At a separate press conference earlier, local government, housing and town and country planning committee chairman Jagdeep Singh Deo said Housing and Local Government Minister Zuraida Kamaruddin sent a letter to Chow’s office dated August 20 informing the state of this new policy.
He stressed that the provision of housing to the people, especially those in the B40 group is a social responsibility of the government.
“I may be good friends with Zuraida but I do not agree with this new policy, I will request permission from Chow to respond to her with my views and I am sure the Penang state government will have the same views as me,” he said.

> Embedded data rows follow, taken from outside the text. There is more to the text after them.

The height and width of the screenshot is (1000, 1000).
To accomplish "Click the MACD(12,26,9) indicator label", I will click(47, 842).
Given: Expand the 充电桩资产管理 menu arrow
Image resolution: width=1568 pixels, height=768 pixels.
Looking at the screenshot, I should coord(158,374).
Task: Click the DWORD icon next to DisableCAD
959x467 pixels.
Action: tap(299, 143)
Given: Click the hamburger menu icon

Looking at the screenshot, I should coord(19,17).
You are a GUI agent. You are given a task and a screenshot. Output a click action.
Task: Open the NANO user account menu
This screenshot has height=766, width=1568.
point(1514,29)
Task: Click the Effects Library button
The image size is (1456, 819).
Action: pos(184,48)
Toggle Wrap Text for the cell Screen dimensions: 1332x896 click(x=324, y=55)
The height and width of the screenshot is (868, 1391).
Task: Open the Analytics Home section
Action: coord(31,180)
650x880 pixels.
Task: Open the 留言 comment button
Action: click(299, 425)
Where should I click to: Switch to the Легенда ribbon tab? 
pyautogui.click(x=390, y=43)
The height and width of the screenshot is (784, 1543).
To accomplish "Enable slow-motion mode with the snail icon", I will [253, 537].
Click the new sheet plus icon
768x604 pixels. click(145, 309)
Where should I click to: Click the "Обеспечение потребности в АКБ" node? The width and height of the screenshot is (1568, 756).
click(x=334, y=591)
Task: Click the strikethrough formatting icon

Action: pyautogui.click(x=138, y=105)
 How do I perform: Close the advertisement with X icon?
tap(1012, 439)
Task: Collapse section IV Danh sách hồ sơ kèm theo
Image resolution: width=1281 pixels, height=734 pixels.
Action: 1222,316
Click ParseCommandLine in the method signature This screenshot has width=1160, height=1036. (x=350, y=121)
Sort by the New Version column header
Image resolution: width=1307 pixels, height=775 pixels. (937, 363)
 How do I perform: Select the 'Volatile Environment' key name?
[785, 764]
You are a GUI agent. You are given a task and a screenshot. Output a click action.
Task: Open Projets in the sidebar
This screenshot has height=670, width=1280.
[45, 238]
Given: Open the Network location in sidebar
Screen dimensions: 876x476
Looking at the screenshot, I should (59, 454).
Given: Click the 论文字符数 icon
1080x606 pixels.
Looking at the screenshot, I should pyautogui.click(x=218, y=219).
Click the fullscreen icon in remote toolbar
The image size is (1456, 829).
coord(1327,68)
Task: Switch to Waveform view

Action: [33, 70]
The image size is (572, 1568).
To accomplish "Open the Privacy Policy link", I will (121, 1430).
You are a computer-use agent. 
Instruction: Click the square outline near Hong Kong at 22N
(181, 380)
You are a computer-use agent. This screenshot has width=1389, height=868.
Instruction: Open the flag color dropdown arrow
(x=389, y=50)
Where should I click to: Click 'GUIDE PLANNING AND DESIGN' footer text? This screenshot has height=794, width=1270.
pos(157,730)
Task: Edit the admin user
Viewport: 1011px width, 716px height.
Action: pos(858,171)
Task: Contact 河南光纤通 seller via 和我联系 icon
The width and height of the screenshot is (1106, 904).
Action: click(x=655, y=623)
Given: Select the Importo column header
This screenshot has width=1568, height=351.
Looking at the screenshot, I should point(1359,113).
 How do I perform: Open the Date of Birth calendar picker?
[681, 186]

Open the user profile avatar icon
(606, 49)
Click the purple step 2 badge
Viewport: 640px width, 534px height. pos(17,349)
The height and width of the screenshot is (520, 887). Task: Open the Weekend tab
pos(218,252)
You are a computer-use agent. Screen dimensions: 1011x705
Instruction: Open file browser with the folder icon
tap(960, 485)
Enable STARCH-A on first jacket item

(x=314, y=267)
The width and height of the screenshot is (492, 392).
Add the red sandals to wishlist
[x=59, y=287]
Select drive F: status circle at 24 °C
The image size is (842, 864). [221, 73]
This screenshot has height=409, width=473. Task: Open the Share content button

He said there are low income groups who could not even afford to purchase low cost housing units of RM42,000 each and yet under this new policy, the housing units are sold at RM90,000.
“Some of these low income group can’t afford to own homes, so they had to rent PPR units and it is the government’s responsibility to ensure supply of these housing for them,” he said.
Jagdeep said under the new policy, the state must provide land for PPM and then call for a RFP for private developers to build it before selling each unit at between RM90,000 and RM300,000.
“First of all, it costs about RM150,000 to build one unit of low cost housing so if a private developer was to build the PPM and sell it at RM90,000, this means the state will have to subsidise RM60,000 for each unit,” he said.
He said this was unacceptable that the state has to subsidise when the state also pays taxes to the federal government.
“The federal government should be subsidising this, people pay taxes, they collect taxes and some of these taxes should be used for providing housing for the people,” he said.
He said Penang has the least number of PPR units in the country — 999 units — as compared to a total 120,000 PPR units in the whole country.
He echoed Chow’s calls to the federal government to reconsider this new policy and to continue building PPR units for the poor.